▽

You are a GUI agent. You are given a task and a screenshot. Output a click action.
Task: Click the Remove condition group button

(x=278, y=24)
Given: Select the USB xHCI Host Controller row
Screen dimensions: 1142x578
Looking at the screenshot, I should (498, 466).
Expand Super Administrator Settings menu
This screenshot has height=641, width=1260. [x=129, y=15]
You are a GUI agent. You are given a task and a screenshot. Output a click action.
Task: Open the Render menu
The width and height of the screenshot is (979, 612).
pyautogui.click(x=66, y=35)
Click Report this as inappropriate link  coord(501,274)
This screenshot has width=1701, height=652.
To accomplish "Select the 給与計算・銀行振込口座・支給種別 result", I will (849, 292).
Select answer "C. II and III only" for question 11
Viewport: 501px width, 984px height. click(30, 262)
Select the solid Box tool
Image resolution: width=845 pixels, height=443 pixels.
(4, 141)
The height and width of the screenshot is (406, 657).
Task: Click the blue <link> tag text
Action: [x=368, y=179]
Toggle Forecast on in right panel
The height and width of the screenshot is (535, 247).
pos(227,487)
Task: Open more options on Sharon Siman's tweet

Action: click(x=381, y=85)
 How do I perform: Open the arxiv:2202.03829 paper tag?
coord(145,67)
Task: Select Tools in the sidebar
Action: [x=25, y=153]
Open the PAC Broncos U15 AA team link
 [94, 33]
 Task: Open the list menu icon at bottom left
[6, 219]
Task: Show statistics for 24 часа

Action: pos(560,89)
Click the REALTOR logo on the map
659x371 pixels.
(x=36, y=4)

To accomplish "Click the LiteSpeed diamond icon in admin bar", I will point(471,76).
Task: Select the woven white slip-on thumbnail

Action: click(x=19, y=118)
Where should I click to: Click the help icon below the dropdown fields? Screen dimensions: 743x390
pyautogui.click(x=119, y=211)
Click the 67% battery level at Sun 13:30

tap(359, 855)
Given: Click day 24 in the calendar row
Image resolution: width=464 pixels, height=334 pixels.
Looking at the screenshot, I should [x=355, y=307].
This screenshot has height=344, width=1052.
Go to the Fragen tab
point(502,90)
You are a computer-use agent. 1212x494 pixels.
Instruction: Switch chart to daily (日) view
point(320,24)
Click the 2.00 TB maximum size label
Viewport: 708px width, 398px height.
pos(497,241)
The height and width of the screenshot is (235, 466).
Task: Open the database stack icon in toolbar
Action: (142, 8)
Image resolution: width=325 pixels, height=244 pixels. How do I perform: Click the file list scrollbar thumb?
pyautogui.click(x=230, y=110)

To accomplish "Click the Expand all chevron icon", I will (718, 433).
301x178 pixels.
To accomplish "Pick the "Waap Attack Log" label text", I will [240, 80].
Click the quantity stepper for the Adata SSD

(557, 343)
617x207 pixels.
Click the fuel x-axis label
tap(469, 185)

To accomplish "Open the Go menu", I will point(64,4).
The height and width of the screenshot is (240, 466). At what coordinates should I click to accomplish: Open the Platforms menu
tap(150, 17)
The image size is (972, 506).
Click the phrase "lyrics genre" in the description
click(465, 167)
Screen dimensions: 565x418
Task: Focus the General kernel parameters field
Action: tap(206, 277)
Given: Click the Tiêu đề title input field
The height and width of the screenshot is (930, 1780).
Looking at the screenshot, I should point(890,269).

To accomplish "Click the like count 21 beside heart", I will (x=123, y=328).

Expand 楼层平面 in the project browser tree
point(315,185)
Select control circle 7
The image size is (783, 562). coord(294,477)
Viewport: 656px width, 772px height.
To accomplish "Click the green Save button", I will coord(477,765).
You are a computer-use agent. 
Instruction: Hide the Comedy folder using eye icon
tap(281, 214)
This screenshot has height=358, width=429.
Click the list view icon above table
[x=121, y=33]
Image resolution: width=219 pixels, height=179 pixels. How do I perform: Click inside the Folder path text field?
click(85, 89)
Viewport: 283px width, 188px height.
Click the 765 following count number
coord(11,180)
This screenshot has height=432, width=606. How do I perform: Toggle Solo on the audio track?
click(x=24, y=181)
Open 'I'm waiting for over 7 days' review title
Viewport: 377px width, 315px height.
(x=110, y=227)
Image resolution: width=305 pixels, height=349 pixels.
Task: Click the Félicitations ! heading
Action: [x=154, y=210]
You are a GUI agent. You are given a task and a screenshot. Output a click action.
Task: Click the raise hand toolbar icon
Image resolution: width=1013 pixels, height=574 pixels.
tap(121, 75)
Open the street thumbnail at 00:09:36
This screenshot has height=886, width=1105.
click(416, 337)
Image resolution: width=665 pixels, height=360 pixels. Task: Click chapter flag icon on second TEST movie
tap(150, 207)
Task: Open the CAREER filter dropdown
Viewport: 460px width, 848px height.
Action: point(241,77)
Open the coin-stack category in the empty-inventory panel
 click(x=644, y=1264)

△

— Problem description —
Each record above needs to be transcribed word for word.

— Solution for this task —
You are a GUI agent. You are given a task and a screenshot. Output a click action.
Task: Click the Remove condition group button

(x=278, y=24)
Given: Select the USB xHCI Host Controller row
Screen dimensions: 1142x578
Looking at the screenshot, I should (498, 466).
Expand Super Administrator Settings menu
This screenshot has height=641, width=1260. [x=129, y=15]
You are a GUI agent. You are given a task and a screenshot. Output a click action.
Task: Open the Render menu
The width and height of the screenshot is (979, 612).
pyautogui.click(x=66, y=35)
Click Report this as inappropriate link  coord(501,274)
This screenshot has width=1701, height=652.
To accomplish "Select the 給与計算・銀行振込口座・支給種別 result", I will (849, 292).
Select answer "C. II and III only" for question 11
Viewport: 501px width, 984px height. click(30, 262)
Select the solid Box tool
Image resolution: width=845 pixels, height=443 pixels.
(4, 141)
The height and width of the screenshot is (406, 657).
Task: Click the blue <link> tag text
Action: [x=368, y=179]
Toggle Forecast on in right panel
The height and width of the screenshot is (535, 247).
pos(227,487)
Task: Open more options on Sharon Siman's tweet

Action: click(x=381, y=85)
 How do I perform: Open the arxiv:2202.03829 paper tag?
coord(145,67)
Task: Select Tools in the sidebar
Action: [x=25, y=153]
Open the PAC Broncos U15 AA team link
 [94, 33]
 Task: Open the list menu icon at bottom left
[6, 219]
Task: Show statistics for 24 часа

Action: pos(560,89)
Click the REALTOR logo on the map
659x371 pixels.
(x=36, y=4)

To accomplish "Click the LiteSpeed diamond icon in admin bar", I will point(471,76).
Task: Select the woven white slip-on thumbnail

Action: click(x=19, y=118)
Where should I click to: Click the help icon below the dropdown fields? Screen dimensions: 743x390
pyautogui.click(x=119, y=211)
Click the 67% battery level at Sun 13:30

tap(359, 855)
Given: Click day 24 in the calendar row
Image resolution: width=464 pixels, height=334 pixels.
Looking at the screenshot, I should [x=355, y=307].
This screenshot has height=344, width=1052.
Go to the Fragen tab
point(502,90)
You are a computer-use agent. 1212x494 pixels.
Instruction: Switch chart to daily (日) view
point(320,24)
Click the 2.00 TB maximum size label
Viewport: 708px width, 398px height.
pos(497,241)
The height and width of the screenshot is (235, 466).
Task: Open the database stack icon in toolbar
Action: (142, 8)
Image resolution: width=325 pixels, height=244 pixels. How do I perform: Click the file list scrollbar thumb?
pyautogui.click(x=230, y=110)

To accomplish "Click the Expand all chevron icon", I will (718, 433).
301x178 pixels.
To accomplish "Pick the "Waap Attack Log" label text", I will [240, 80].
Click the quantity stepper for the Adata SSD

(557, 343)
617x207 pixels.
Click the fuel x-axis label
tap(469, 185)

To accomplish "Open the Go menu", I will point(64,4).
The height and width of the screenshot is (240, 466). At what coordinates should I click to accomplish: Open the Platforms menu
tap(150, 17)
The image size is (972, 506).
Click the phrase "lyrics genre" in the description
click(465, 167)
Screen dimensions: 565x418
Task: Focus the General kernel parameters field
Action: tap(206, 277)
Given: Click the Tiêu đề title input field
The height and width of the screenshot is (930, 1780).
Looking at the screenshot, I should point(890,269).

To accomplish "Click the like count 21 beside heart", I will (x=123, y=328).

Expand 楼层平面 in the project browser tree
point(315,185)
Select control circle 7
The image size is (783, 562). coord(294,477)
Viewport: 656px width, 772px height.
To accomplish "Click the green Save button", I will coord(477,765).
You are a computer-use agent. 
Instruction: Hide the Comedy folder using eye icon
tap(281, 214)
This screenshot has height=358, width=429.
Click the list view icon above table
[x=121, y=33]
Image resolution: width=219 pixels, height=179 pixels. How do I perform: Click inside the Folder path text field?
click(85, 89)
Viewport: 283px width, 188px height.
Click the 765 following count number
coord(11,180)
This screenshot has height=432, width=606. How do I perform: Toggle Solo on the audio track?
click(x=24, y=181)
Open 'I'm waiting for over 7 days' review title
Viewport: 377px width, 315px height.
(x=110, y=227)
Image resolution: width=305 pixels, height=349 pixels.
Task: Click the Félicitations ! heading
Action: [x=154, y=210]
You are a GUI agent. You are given a task and a screenshot. Output a click action.
Task: Click the raise hand toolbar icon
Image resolution: width=1013 pixels, height=574 pixels.
tap(121, 75)
Open the street thumbnail at 00:09:36
This screenshot has height=886, width=1105.
click(416, 337)
Image resolution: width=665 pixels, height=360 pixels. Task: Click chapter flag icon on second TEST movie
tap(150, 207)
Task: Open the CAREER filter dropdown
Viewport: 460px width, 848px height.
Action: point(241,77)
Open the coin-stack category in the empty-inventory panel
 click(x=644, y=1264)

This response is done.